* _QUESTIONS_
• A. In the blog post about US farming, rewrite the stretch from "Cotton and sugar" through "cotton and maize.", renaming "soya" to "soybean" throughout.
• B. According to the blog post about US farming, what is Louisiana's annual average rainfall?

* _PROVIDED TEXT_
Northern Regional Agronomist Patrick Stephenson guest blogs from the US
Last week I was in the company of Blaine Viator at the Association of Independent Crop Consultants (AICC) annual conference. Blaine is an independent crop consultant from Louisiana specialising in sugar cane and is the current president of the National Alliance of Independent Crop Consultants (NAICC) in the USA. This week it was my turn to fly to the States to their national meeting. Leaving behind 25 cm of snow and flying to 20°C in Jacksonville Florida was, I must admit, appealing.
I now know a good number of their members so it’s really nice to get back up to speed with farming events in the US. Firstly we dealt with the drought, which in the mid-west was very bad for the second year in a row; however many growers had crop insurance.
On quizzing them about crop insurance I was given an hour long lecture on how this worked which, in short, is private and subsidised central government insurance based on achieving historic yields. Most growers take this out and as a consequence did reasonably well. America, being huge, had a huge variation in weather last year; Louisiana has an annual average rainfall of 2,470mm (100 inches) but this year that figure was passed by September! Add to this - last week 430mm (17 inches) fell and you start to grasp the variations within the country.
Cotton and sugar have taken big price drops which is bad news for us in the UK as growers are turning to wheat as an alternative crop. The south eastern states below Virginia can grow winter wheat and soya in one year. Winter wheat, which is seen as a cheap crop to grow, is drilled in October harvested in June and then soya is planted for harvest in October. Although yields seldom exceed 5t/ha prices exceeding £200/tonne mean that double cropping with soya bring greater and easier returns than cotton and maize.
Genetically modified (GM) crops cannot be avoided as a topic; largely as I look with envy at the thought of glyphosate-tolerant wheat for black-grass control. Unfortunately that horse has bolted in the States and widespread resistance is common. Multi-stacking genes is the next approach combining 2,4-D resistance with glyphosate resistance. This does have a high cost and many growers believe pre-emergence sprays are a more cost effective option. Sugar cane growers turned down the opportunity to use GM to ensure that European markets remained open. Blaine believes this was certainly the best thing they have done.
Potato production is dominated by McCain, Frito Ley and a huge Canadian starch producing company. They have blocked all GM development due to public perception. This is all well and good, but the Bt Colorado beetle resistant crops required no insecticide in a season compared to weekly sprays in the non-Bt crops. Are the public aware of this? I think not! Blight resistance is a much more difficult beast and although genes are available the consensus is that these will only have a brief shelf life as resistance will develop very quickly.
Sorry but it is back to the conference our American cousins love 7.00 am starts.

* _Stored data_
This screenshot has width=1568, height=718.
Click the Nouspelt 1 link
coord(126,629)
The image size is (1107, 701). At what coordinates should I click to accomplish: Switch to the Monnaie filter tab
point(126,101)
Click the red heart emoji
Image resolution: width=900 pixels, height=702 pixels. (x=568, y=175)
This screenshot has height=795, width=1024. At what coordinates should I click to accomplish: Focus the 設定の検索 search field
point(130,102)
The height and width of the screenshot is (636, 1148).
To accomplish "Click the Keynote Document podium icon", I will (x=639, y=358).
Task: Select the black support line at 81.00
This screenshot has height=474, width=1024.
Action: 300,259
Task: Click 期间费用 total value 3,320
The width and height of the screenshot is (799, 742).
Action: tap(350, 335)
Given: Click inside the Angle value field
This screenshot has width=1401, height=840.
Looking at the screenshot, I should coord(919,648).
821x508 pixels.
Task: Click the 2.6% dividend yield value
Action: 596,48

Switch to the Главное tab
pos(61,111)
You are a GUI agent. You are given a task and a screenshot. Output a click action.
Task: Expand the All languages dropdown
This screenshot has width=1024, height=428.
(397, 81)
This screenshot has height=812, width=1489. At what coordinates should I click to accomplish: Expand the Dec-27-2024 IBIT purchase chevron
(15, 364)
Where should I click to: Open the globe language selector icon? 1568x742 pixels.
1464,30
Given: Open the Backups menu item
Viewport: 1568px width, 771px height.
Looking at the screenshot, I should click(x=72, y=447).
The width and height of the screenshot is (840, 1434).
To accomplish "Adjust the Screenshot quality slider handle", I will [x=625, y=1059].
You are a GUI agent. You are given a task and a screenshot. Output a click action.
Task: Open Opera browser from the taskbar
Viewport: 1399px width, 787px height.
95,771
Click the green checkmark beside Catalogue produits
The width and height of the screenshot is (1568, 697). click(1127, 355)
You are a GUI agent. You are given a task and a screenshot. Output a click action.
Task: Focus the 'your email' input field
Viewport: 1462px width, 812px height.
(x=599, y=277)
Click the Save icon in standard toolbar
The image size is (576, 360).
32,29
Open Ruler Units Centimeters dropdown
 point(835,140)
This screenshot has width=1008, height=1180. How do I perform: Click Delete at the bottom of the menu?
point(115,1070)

* _SOLUTIONS TO THE EXERCISE_
• A.
Cotton and sugar have taken big price drops which is bad news for us in the UK as growers are turning to wheat as an alternative crop. The south eastern states below Virginia can grow winter wheat and soybean in one year. Winter wheat, which is seen as a cheap crop to grow, is drilled in October harvested in June and then soybean is planted for harvest in October. Although yields seldom exceed 5t/ha prices exceeding £200/tonne mean that double cropping with soybean bring greater and easier returns than cotton and maize.

• B. 2,470mm (100 inches)